> Directions for this task:
Can you repeat the items from the line containing "Dislike the 想化这种妆 comment from 日本" through the end of the items, swapping "document icon" for "file icon" and leaving everything else unchanged?

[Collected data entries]
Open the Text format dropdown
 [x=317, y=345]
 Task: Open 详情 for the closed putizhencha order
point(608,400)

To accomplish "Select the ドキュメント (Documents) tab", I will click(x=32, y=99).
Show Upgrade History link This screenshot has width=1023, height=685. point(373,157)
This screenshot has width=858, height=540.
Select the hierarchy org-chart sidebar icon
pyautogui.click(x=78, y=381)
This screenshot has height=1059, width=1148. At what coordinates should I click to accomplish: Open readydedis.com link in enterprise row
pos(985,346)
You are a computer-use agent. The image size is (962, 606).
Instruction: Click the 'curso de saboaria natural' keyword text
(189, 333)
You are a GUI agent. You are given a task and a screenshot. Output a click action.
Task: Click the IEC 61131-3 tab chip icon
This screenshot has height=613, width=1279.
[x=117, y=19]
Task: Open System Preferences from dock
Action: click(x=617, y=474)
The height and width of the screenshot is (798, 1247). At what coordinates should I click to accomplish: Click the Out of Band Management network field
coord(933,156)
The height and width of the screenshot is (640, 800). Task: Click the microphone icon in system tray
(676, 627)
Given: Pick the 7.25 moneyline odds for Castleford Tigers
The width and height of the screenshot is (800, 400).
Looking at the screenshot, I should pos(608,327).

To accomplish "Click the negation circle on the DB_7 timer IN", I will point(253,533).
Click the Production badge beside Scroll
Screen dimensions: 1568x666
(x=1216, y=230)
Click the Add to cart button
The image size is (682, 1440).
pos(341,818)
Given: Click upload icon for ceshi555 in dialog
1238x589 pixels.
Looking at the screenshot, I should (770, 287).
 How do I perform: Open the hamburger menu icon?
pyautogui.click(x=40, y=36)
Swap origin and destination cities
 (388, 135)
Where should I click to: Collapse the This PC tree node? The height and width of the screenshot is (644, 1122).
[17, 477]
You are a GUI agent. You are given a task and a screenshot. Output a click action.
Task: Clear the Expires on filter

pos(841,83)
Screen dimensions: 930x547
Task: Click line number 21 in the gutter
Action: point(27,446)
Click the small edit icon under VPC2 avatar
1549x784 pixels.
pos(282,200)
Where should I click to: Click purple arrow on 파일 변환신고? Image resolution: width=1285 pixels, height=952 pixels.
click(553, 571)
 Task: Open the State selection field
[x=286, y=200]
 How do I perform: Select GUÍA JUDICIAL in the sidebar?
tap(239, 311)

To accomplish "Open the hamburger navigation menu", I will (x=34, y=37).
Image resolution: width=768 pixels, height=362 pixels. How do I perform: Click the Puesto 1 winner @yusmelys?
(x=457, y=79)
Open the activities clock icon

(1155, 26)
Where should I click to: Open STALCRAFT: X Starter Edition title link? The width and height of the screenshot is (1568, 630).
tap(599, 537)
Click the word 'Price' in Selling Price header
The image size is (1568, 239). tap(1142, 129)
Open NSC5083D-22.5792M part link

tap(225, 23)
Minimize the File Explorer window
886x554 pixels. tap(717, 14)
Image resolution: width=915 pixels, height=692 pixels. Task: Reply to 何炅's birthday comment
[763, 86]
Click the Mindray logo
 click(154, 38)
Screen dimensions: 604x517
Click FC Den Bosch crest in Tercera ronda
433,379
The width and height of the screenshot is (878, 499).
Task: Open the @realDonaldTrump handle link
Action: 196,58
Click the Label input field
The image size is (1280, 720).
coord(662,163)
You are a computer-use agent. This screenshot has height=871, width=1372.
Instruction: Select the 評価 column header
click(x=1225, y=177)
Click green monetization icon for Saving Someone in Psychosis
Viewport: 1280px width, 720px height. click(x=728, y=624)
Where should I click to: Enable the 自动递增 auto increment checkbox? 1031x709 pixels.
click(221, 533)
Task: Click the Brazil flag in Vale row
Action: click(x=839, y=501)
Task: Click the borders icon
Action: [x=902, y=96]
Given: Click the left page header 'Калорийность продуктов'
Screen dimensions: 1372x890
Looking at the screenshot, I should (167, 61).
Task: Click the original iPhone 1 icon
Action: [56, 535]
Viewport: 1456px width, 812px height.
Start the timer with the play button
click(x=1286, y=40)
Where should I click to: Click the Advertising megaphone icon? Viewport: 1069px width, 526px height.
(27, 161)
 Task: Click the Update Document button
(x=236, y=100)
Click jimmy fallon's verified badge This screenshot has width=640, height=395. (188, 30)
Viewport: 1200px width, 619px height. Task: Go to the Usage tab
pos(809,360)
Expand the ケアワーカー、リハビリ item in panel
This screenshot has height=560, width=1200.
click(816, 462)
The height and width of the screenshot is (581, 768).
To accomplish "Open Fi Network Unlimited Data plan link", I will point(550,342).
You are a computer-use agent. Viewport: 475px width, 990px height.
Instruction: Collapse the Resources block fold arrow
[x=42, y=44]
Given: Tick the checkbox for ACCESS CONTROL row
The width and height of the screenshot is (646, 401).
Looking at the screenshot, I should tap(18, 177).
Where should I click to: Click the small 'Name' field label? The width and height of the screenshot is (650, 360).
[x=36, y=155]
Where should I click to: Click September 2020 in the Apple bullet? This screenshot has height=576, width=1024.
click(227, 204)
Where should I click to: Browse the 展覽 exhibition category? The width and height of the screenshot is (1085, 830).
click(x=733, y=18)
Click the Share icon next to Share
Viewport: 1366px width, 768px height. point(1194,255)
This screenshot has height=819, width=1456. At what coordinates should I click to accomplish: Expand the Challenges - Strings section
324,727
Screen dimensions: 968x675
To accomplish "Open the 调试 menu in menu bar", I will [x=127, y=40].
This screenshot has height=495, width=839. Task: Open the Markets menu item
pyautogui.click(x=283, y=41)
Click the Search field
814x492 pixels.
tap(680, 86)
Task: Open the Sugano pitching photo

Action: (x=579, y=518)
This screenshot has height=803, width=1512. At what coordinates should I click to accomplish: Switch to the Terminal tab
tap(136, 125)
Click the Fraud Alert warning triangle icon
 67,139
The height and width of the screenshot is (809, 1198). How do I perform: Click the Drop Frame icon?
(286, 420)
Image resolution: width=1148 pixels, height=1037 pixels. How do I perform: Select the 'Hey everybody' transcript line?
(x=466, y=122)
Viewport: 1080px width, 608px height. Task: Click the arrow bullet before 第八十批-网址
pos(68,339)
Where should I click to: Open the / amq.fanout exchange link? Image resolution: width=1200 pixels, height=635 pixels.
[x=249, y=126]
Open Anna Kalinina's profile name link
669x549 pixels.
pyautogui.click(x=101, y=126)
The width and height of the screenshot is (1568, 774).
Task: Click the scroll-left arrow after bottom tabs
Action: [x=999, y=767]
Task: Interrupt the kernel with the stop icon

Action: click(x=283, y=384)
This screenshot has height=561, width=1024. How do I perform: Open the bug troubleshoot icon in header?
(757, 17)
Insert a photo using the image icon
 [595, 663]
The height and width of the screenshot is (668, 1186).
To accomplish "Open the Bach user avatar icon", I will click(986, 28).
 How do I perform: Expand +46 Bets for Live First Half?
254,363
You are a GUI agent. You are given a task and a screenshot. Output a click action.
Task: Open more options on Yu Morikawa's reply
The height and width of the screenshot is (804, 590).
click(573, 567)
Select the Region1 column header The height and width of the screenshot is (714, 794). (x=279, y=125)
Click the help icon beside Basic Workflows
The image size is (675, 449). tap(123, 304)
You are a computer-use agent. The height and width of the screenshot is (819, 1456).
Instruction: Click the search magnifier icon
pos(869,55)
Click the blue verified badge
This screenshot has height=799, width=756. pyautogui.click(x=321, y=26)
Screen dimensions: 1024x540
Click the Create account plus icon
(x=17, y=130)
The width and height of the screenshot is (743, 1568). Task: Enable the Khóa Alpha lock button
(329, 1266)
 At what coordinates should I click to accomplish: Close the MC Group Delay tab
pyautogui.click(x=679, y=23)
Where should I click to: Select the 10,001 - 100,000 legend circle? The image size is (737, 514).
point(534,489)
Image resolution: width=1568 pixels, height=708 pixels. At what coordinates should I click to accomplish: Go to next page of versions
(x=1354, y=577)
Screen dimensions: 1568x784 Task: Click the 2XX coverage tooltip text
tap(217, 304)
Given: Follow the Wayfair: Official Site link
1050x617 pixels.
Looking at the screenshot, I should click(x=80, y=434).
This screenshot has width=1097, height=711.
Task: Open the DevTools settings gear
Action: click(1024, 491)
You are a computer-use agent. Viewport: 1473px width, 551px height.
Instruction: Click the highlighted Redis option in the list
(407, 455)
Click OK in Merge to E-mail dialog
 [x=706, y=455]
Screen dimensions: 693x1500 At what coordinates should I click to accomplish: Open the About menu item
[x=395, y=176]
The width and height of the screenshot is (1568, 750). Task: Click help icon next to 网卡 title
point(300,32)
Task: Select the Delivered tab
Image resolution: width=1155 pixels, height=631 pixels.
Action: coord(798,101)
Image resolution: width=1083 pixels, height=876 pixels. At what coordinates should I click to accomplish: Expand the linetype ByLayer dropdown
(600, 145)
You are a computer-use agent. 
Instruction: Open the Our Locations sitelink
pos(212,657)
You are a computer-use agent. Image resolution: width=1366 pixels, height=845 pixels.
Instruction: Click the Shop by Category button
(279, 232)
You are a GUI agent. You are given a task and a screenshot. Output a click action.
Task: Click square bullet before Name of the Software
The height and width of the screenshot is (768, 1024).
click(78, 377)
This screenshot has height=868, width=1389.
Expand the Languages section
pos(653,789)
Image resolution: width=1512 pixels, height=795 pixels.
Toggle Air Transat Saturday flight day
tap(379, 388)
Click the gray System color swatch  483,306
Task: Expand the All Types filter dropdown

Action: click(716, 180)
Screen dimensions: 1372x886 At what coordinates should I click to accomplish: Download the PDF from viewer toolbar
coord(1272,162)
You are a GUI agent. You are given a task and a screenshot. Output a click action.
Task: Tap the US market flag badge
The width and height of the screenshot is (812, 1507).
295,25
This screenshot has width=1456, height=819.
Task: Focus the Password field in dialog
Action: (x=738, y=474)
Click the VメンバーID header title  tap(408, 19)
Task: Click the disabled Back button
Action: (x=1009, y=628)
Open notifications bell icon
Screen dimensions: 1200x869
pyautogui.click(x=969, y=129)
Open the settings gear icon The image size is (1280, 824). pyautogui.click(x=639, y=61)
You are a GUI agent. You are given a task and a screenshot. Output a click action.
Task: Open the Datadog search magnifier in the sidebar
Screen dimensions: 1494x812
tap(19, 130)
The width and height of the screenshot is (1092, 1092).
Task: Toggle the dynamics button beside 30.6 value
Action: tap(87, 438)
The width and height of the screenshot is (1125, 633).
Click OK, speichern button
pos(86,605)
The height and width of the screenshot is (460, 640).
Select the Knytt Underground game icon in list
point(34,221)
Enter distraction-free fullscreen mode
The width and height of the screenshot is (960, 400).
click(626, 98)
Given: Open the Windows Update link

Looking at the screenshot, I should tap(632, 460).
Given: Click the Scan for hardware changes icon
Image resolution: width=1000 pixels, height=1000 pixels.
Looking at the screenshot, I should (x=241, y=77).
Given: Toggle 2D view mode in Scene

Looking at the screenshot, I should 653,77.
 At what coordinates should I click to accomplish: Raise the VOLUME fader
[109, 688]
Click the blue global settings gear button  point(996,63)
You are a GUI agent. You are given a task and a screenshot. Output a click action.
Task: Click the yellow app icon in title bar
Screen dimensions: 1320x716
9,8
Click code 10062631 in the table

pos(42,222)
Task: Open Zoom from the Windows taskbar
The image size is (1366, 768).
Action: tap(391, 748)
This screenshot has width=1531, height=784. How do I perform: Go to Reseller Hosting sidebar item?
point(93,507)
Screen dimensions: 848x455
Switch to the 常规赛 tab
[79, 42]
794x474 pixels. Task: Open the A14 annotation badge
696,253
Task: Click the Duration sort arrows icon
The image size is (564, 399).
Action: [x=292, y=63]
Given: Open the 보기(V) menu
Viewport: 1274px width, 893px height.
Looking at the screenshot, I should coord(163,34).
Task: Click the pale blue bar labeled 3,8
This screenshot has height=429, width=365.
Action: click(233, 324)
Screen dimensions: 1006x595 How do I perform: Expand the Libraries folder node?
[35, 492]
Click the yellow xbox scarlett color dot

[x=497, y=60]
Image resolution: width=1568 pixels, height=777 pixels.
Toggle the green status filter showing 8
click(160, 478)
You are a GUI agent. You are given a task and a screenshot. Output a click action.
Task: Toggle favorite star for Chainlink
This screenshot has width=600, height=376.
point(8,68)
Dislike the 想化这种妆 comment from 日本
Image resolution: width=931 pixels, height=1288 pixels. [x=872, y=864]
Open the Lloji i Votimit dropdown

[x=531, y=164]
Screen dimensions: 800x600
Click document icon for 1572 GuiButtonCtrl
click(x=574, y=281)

> Response to this exercise:
Dislike the 想化这种妆 comment from 日本
Image resolution: width=931 pixels, height=1288 pixels. [x=872, y=864]
Open the Lloji i Votimit dropdown

[x=531, y=164]
Screen dimensions: 800x600
Click file icon for 1572 GuiButtonCtrl
click(x=574, y=281)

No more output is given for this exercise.